ZORAC had increased its proficiency as a translator rapidly with the contacts made in the course of these reconnaissance visits. Approaches had been restricted to isolated individuals, which did have the risk that the individual approached might have little of value to tell them. Hunt had suggested keeping things simple and saving time by putting a probe down in the middle of a university campus with a concentration of people who would be able to answer anything, and wrapping the whole thing up in one operation. Danchekker, however, felt that in all the hysteria and excitement that a stunt like that was likely to cause they would probably end up being too deluged with questions and demands for explanations themselves to have much chance of asking any, and the present policy had prevailed.

Showm was silent as Hunt walked with her along the corridor of pale yellow walls and glowing luminescence panels to the clinic and medical bay.
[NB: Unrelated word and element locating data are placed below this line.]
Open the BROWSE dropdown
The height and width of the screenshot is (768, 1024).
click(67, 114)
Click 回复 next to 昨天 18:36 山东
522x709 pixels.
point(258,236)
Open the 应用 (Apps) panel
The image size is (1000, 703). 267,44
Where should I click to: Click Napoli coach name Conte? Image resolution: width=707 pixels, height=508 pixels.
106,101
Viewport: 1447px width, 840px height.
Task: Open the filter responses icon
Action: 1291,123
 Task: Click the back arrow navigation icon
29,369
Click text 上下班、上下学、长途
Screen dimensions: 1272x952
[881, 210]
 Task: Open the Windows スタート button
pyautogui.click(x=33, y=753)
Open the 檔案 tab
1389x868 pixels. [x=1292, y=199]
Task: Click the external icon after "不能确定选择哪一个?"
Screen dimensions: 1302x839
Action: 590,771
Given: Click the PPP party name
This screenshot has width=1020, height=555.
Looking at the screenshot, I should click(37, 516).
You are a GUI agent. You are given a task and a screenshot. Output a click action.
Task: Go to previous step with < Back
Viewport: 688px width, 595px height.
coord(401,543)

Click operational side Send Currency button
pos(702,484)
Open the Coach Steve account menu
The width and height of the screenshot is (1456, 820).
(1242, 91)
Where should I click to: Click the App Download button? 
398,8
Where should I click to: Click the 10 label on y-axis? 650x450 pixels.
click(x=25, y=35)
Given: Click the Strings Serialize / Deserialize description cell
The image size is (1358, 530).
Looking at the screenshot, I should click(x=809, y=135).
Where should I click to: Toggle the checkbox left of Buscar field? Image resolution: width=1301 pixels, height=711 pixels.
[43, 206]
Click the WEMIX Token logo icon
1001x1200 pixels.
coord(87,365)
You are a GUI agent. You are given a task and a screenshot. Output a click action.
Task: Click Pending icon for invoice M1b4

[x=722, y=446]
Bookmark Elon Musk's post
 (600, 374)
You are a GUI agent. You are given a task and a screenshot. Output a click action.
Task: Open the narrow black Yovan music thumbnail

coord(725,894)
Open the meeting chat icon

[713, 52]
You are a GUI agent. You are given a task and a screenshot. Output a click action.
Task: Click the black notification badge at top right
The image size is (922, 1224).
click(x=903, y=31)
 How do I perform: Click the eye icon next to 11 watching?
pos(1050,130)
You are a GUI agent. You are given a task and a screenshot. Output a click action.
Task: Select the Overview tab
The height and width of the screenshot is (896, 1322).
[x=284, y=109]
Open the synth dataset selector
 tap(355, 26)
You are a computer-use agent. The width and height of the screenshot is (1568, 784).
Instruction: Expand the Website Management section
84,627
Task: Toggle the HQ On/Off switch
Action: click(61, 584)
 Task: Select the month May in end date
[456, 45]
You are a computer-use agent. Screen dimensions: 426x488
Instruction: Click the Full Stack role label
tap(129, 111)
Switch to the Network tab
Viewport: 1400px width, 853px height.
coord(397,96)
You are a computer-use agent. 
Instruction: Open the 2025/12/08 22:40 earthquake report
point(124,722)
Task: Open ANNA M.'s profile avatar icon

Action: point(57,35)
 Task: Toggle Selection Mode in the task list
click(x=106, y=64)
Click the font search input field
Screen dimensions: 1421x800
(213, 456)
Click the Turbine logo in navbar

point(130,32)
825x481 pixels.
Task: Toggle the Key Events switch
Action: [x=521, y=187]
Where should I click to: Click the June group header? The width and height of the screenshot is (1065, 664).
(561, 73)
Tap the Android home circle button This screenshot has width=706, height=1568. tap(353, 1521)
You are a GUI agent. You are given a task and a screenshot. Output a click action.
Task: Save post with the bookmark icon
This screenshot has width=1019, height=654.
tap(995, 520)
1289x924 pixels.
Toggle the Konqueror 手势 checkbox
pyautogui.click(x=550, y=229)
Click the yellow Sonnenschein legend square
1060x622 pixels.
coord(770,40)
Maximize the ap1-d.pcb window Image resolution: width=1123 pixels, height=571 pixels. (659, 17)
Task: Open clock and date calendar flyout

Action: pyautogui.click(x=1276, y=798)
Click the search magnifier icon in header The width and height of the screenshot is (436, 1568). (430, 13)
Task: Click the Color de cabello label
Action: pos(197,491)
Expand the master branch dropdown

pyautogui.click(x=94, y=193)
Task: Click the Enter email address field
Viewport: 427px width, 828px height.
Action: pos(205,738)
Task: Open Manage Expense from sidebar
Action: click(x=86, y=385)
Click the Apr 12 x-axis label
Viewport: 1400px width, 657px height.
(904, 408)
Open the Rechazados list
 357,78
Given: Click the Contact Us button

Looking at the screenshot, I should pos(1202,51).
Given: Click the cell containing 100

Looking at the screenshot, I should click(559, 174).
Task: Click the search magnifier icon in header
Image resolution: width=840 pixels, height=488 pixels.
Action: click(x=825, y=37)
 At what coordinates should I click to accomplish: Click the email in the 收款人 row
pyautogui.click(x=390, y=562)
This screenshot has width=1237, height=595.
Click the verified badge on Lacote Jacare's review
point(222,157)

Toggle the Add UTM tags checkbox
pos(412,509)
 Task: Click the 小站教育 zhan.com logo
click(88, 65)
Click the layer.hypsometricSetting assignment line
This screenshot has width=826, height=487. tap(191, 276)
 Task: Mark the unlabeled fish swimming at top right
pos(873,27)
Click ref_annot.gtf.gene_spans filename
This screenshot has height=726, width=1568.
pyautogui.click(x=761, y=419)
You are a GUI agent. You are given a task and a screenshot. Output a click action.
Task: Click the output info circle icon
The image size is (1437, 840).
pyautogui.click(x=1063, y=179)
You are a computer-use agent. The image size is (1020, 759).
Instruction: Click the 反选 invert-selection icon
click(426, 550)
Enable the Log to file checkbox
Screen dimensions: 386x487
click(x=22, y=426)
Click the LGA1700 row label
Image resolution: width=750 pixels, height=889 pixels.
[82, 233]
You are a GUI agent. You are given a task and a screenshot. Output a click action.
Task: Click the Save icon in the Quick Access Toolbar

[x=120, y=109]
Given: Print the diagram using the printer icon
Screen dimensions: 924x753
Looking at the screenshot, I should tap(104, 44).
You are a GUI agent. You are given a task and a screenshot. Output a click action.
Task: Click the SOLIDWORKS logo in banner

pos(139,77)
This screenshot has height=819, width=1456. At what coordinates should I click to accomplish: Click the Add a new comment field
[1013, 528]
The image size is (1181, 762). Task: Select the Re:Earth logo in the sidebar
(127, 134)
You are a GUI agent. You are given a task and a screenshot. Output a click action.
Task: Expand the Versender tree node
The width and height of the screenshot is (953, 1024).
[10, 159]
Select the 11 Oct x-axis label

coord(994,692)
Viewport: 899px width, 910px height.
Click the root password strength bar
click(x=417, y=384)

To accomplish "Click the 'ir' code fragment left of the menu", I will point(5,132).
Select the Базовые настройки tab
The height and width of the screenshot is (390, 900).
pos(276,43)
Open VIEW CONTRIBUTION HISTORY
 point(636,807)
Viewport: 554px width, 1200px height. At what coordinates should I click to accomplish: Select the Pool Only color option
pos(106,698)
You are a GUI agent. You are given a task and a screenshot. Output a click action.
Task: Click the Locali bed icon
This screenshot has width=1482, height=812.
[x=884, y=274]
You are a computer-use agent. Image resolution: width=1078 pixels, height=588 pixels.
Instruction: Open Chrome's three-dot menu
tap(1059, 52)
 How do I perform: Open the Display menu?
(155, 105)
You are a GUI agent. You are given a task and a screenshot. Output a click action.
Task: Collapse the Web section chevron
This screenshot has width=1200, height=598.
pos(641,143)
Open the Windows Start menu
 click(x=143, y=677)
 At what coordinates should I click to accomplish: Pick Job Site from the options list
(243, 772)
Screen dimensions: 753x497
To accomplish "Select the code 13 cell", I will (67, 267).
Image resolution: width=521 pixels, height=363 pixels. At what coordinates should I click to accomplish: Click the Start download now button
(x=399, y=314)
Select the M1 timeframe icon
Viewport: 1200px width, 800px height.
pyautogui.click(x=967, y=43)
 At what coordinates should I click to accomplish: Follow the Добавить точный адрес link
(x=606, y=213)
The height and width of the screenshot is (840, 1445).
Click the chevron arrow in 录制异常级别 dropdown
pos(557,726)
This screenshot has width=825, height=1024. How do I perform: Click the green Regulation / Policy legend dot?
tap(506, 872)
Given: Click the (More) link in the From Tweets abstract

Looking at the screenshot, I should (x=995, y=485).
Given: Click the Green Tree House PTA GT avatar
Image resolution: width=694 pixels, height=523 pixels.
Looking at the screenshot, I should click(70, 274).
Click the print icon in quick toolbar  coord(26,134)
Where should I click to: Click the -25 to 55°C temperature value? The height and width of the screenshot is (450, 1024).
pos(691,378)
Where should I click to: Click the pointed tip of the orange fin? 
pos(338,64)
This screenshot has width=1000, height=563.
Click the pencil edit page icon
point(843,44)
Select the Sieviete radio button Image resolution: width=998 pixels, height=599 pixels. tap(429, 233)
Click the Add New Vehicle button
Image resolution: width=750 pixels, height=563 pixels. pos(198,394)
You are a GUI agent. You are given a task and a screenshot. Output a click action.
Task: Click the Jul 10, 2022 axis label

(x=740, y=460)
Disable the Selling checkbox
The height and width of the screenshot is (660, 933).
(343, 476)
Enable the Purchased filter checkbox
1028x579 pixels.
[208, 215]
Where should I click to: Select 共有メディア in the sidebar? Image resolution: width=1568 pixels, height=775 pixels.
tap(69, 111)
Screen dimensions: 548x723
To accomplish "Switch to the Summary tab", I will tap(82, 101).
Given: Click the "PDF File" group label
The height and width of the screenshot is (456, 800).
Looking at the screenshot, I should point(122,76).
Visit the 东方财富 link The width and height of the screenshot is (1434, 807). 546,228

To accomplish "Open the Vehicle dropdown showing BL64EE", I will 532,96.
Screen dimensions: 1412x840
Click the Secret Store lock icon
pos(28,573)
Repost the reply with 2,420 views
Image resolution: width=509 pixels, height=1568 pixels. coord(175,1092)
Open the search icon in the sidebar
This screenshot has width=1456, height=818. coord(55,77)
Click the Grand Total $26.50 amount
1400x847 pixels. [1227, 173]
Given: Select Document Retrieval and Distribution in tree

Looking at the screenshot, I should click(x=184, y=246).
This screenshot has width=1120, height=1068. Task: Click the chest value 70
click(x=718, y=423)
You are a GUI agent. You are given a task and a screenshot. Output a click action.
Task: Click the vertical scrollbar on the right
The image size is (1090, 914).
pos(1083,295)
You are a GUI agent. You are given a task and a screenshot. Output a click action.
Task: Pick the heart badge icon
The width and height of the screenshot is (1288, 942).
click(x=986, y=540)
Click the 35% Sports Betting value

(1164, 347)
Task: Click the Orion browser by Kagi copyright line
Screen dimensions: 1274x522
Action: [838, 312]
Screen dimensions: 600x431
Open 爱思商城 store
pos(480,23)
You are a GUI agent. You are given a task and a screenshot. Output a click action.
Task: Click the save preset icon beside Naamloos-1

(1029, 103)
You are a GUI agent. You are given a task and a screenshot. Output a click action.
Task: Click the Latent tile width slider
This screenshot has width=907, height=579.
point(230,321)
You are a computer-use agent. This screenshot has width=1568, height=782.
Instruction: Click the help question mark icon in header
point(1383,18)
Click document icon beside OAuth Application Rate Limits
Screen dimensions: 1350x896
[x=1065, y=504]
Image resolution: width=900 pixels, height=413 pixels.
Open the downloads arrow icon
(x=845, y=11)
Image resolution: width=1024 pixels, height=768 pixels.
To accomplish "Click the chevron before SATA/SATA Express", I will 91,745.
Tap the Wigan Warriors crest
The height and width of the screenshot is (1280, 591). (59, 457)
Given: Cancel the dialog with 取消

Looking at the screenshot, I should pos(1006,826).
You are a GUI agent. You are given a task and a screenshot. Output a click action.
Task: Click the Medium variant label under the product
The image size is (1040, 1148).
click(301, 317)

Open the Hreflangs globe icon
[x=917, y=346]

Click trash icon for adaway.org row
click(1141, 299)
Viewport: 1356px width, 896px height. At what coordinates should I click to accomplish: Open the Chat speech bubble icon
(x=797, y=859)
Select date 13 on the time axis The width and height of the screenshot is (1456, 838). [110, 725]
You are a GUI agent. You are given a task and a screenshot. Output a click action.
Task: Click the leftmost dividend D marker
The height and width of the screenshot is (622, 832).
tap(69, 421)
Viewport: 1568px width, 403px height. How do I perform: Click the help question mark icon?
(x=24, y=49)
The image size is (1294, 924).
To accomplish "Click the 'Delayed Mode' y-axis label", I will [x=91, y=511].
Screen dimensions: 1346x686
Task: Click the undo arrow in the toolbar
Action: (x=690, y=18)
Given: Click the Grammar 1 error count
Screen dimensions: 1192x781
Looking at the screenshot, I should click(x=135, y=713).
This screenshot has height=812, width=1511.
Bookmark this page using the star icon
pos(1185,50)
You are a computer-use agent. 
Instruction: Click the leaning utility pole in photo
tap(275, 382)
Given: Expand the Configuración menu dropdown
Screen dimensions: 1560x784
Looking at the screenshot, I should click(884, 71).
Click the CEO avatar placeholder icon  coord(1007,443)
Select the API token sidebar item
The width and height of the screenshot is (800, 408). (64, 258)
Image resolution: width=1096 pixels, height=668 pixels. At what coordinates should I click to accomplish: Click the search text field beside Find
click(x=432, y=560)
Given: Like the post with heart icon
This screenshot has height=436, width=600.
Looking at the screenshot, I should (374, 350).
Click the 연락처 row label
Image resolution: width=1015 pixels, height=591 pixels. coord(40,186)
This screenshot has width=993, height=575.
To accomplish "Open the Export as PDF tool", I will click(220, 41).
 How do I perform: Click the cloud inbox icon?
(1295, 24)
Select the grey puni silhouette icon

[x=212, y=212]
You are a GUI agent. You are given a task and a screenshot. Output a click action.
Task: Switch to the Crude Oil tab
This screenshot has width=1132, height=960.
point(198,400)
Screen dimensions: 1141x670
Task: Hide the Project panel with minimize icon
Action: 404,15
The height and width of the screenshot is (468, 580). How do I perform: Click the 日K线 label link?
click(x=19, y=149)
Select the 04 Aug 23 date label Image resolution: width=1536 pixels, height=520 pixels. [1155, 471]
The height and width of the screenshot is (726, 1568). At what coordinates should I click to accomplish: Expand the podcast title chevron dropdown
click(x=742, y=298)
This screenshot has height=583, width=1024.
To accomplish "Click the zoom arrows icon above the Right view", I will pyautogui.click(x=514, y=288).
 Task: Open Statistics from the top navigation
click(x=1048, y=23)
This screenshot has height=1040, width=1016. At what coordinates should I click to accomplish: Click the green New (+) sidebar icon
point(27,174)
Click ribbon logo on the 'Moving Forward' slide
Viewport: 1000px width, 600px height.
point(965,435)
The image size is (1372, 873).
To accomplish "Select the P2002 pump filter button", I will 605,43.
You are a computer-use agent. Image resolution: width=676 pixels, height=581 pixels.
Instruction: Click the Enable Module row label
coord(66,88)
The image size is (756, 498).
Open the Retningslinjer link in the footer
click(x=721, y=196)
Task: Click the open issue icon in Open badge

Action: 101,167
Her decision to handle this herself was more than just to complement his scientific perspective and show a Thurien presence, Hunt knew. For her this had become a deep personal matter, involving aspects of her nature that she desperately needed to understand better and to master to progress toward in the inner development that Thuriens regarded as the fulfillment of existence. Hunt had seen her shaken reaction when one of the Shapieron's probes sent back views of the aftermath of a Lambian air strike on an industrial suburb of a city, and watched her face as an intercepted news broadcast showed young orphaned children, some blinded, others missing limbs, telling their stories. For her, the possibility of creating even a sliver of reality in which such things could be avoided was becoming an object of almost religious fervor.